Input data:
Content starts

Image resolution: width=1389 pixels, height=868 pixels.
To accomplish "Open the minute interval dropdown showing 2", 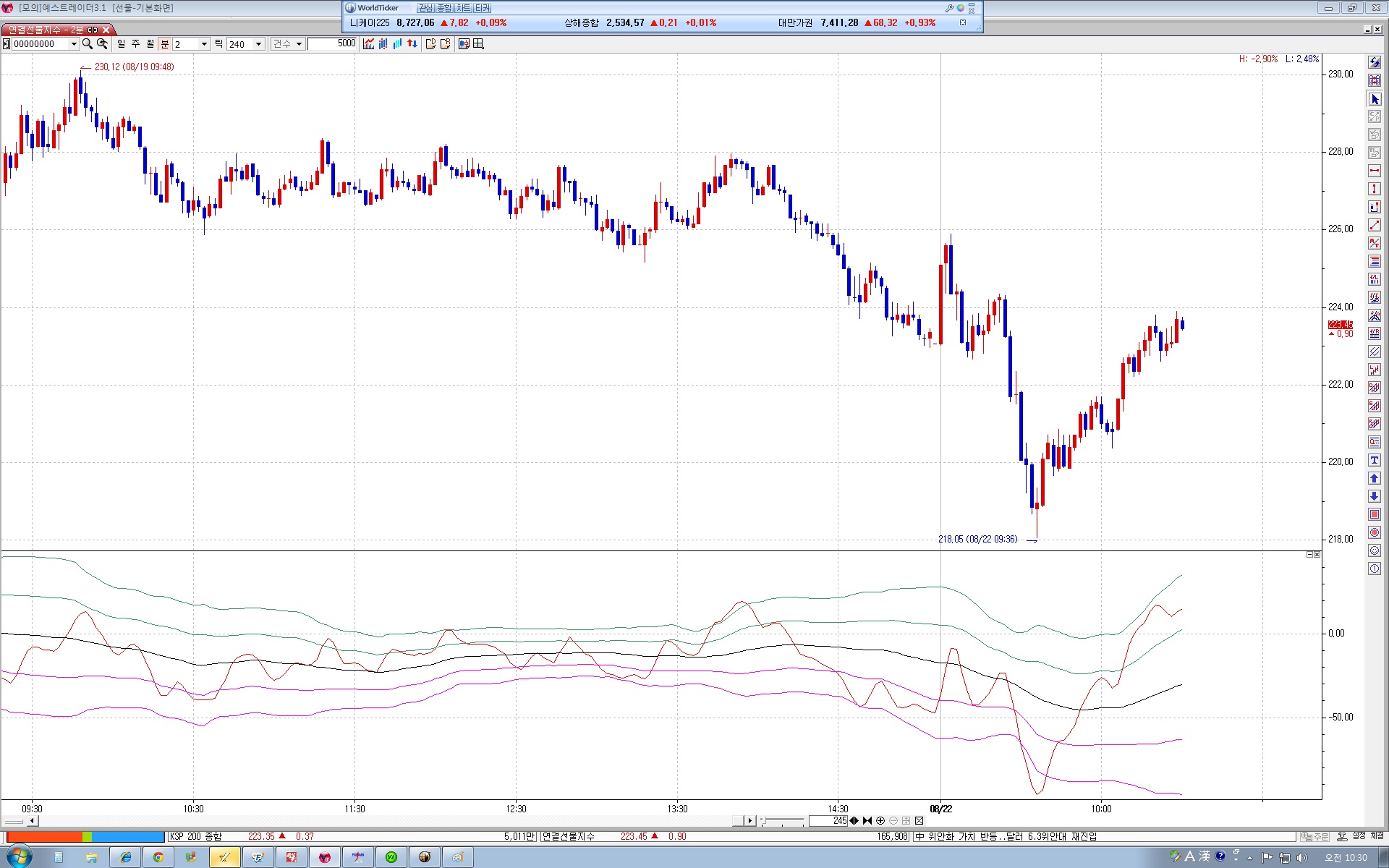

Content ends
Content starts

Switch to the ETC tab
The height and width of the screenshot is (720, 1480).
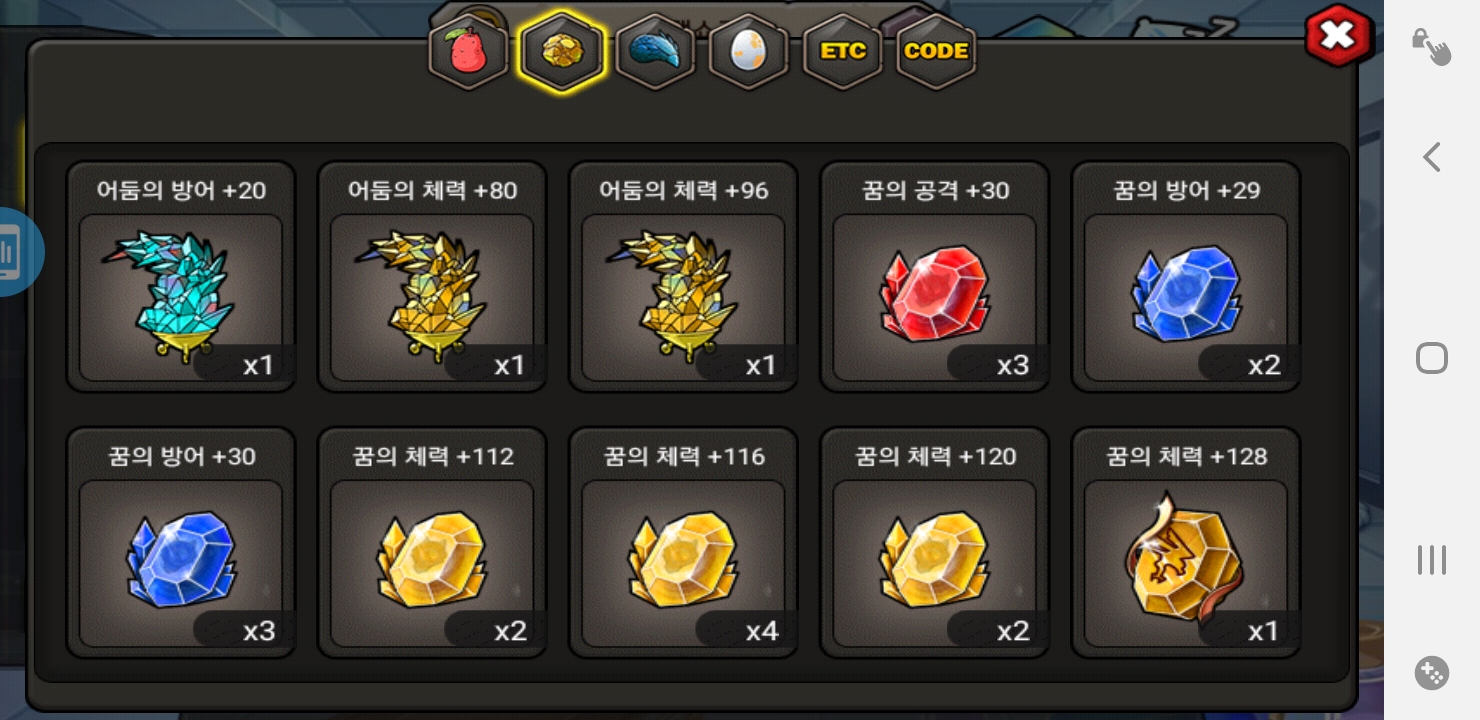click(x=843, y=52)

Content ends

Work order:
Please copy out from the data above, without any picture, exactly the lines running from the one that holds "Image resolution: width=1389" through the one that holds "the minute interval", and nothing beyond them.

Result below:
Image resolution: width=1389 pixels, height=868 pixels.
To accomplish "Open the minute interval dropdown showing 2", 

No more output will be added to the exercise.